▶ _Tugas yang Dikerjakan_:
Ketik ulang bagian tulisan tentang dilema guru PAI yang diawali kata-kata berisi "3. Apakah kekurangan" dan diakhiri dengan "fakta yang ada.", tanpa mengubah apa pun.

▶ _Kutipan Teks_:
-=-=-
DILEMA GURU PAI, DUALISME PENANGANAN & BERADA DI PERSIMPANGAN JALAN

Oleh : Rimelfi St. Bagindo Rajo
Ketua-1 DPP AGPAII

Bismillahirrohmanirrohim

Akhir-akhir ini, riak dan gejolak penanganan Guru PAI yang dianggap “dualisme penanganan” menuai banyak reaksi, dinamika dan kontroversi.

Ada beberapa pertanyaan yang sering muncul di lapangan, diantaranya :
1. Sejauh mana kekuatan & implementasi PP Nomor 55 Tahun 2007 tentang Pendidikan Agama & Keagamaan.
2. Mengapa antrian panjang Sertifikasi Guru PAI tak kunjung selesai?
3. Apakah kekurangan Guru PAI ASN tidak menjadi prioritas?
4. Penanganan Guru PAI pada aspek kesejahteraan dan kompetensi sebenarnya tanggung jawab siapa?
5. Mengapa Guru Mapel lainnya di sekolah nyaris tidak ada masalah begitu juga dengan guru madrasah lancar-lancar saja, mengapa kok persoalan guru PAI begitu sulit untuk dikelarkan?

Banyak lagi pertanyaan-pertanyaan senada yang muncul di lapangan baik itu yang sifatnya komentar biasa dan tidak sedikit komentar yang menohok.

Saya mencoba menguraikan fakta dan akar masalah terkait penanganan guru PAI yang memang berdasarkan kondisi riil dan fakta yang ada.

Masalah-masalah yang dihadapi Guru PAI saat ini setidaknya ada beberapa poin ;

  • Kekuatan regulasi
  • Implementasi regulasi yang belum maksimal.
-=-=-
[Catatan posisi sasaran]
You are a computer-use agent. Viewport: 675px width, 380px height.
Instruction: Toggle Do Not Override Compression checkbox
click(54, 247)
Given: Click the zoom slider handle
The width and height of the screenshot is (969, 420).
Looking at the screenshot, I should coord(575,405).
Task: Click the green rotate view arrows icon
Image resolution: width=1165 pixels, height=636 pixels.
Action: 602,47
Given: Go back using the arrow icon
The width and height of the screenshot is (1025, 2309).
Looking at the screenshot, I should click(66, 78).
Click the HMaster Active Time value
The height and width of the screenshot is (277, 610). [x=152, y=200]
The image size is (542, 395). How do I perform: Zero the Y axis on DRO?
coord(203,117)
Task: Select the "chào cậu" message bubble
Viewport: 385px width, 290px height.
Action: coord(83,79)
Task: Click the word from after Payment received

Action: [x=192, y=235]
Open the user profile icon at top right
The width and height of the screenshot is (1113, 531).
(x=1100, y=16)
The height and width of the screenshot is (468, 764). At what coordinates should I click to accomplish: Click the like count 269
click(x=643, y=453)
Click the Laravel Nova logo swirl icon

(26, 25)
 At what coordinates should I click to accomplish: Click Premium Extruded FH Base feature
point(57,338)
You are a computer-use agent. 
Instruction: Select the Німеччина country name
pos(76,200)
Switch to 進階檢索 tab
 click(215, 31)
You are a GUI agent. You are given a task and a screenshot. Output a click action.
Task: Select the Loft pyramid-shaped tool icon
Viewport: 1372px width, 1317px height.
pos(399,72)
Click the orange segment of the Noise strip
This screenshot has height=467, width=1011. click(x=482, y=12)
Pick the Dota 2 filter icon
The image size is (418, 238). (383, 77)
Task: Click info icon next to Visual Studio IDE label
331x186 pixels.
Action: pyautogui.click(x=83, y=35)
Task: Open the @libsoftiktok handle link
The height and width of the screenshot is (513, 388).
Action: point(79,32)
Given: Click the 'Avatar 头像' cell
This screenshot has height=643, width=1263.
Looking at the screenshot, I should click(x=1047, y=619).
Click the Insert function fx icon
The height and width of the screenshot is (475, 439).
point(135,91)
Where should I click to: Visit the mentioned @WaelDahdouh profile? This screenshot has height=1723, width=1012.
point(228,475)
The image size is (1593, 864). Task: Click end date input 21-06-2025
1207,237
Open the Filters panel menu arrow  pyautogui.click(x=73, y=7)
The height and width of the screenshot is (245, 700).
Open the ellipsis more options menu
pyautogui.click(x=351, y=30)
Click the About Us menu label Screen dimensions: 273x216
-=-=-
▶ _Hasil yang Diharapkan_:
3. Apakah kekurangan Guru PAI ASN tidak menjadi prioritas?
4. Penanganan Guru PAI pada aspek kesejahteraan dan kompetensi sebenarnya tanggung jawab siapa?
5. Mengapa Guru Mapel lainnya di sekolah nyaris tidak ada masalah begitu juga dengan guru madrasah lancar-lancar saja, mengapa kok persoalan guru PAI begitu sulit untuk dikelarkan?

Banyak lagi pertanyaan-pertanyaan senada yang muncul di lapangan baik itu yang sifatnya komentar biasa dan tidak sedikit komentar yang menohok.

Saya mencoba menguraikan fakta dan akar masalah terkait penanganan guru PAI yang memang berdasarkan kondisi riil dan fakta yang ada.